The Minister of State will say that the Franks Report did not recommend that the Minister should within a specified time have to give an answer or the application should be deemed to have been decided in favour of the applicant. I confess that the Franks Committee did not recommend that. But Amendment No. 13 is an alternative to the other Amendments and my hon. Friends would be extremely pleased if we could have some assurance on Amendments No. 12 and No. 14 even if the President of the Board of Trade does not feel able to go as far as some of us would like in regard to Amendment No. 13. This is an important matter, and I am sorry that it has come on so late at night, but it is nevertheless a matter which the whole House should consider seriously. It affects the rights of individuals. They are up against a powerful Government Department. If there is any doubt about which way the balance lies, it should be given to the citizen and not to the convenience of a Government Department.

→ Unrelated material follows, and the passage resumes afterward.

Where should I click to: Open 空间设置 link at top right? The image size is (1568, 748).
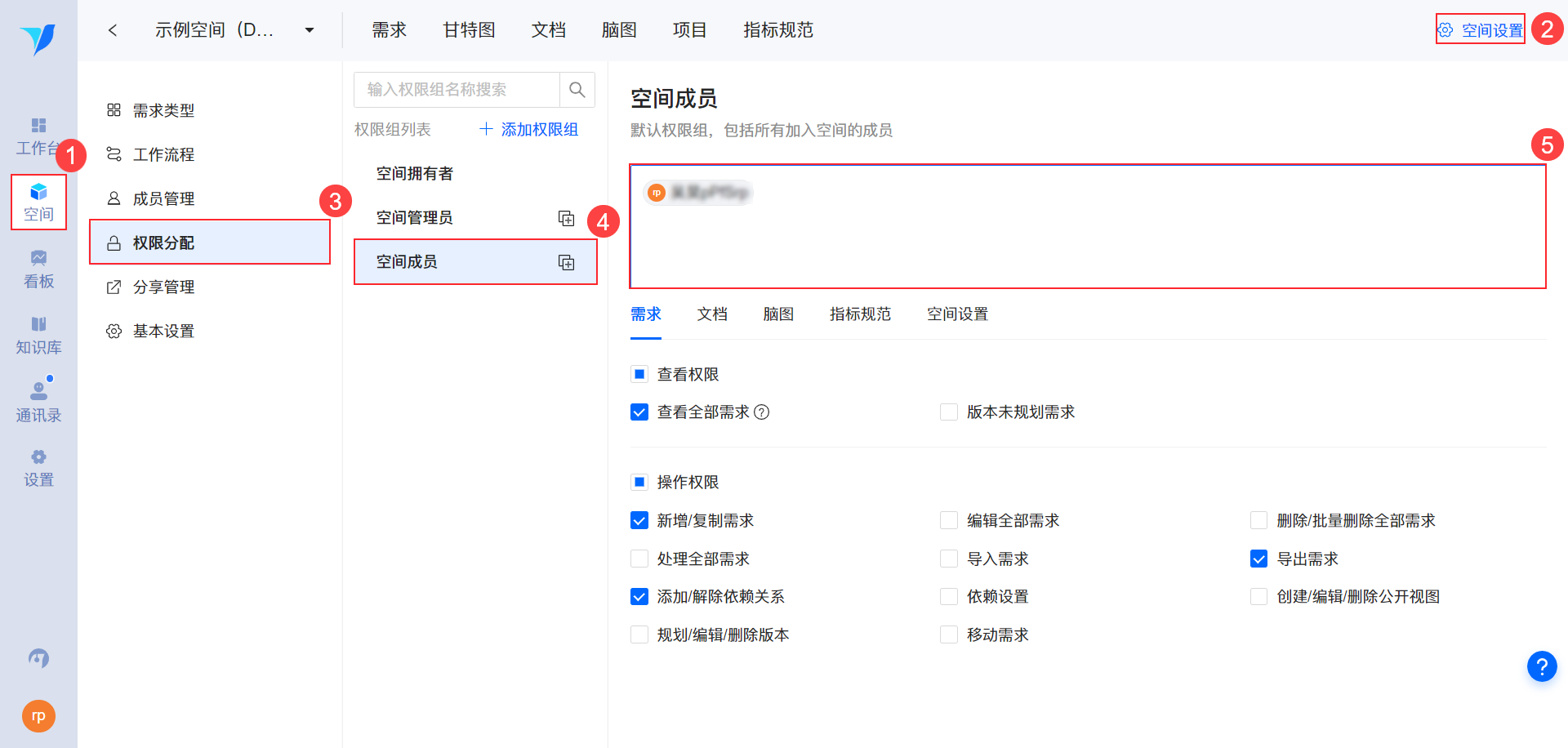[1481, 30]
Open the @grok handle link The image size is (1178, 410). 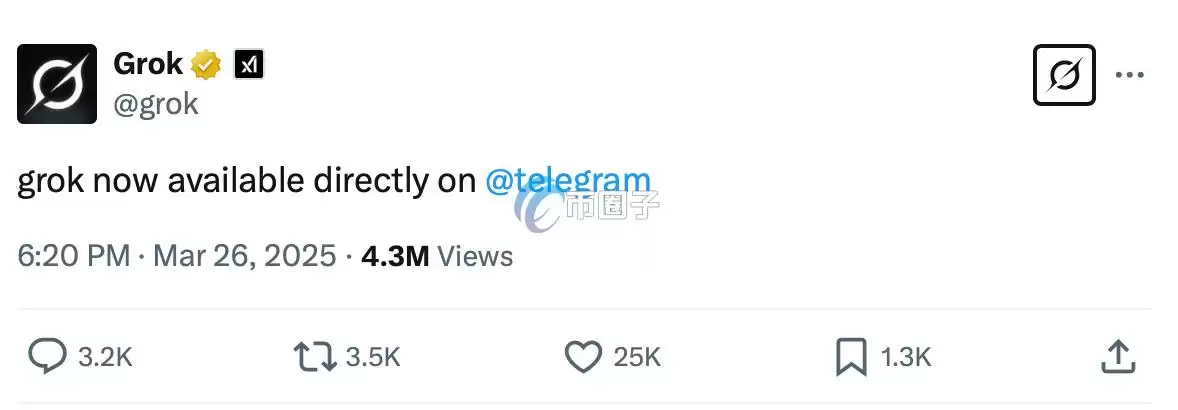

An unfortunate thing about this debate is that there are so few hon. Members opposite who were present during the Standing Committee debates. The hon. Member for Shoreditch and Finsbury (Mr. R. W. Brown) was there, but I do not see any others. I think that the hon. Member would agree with me—at any rate, it is a proposition which is not unreasonable—that the Ministers, when arguing against such Amendments in Committee, were more concerned with administrative convenience in the Board of Trade than with the matter of principle.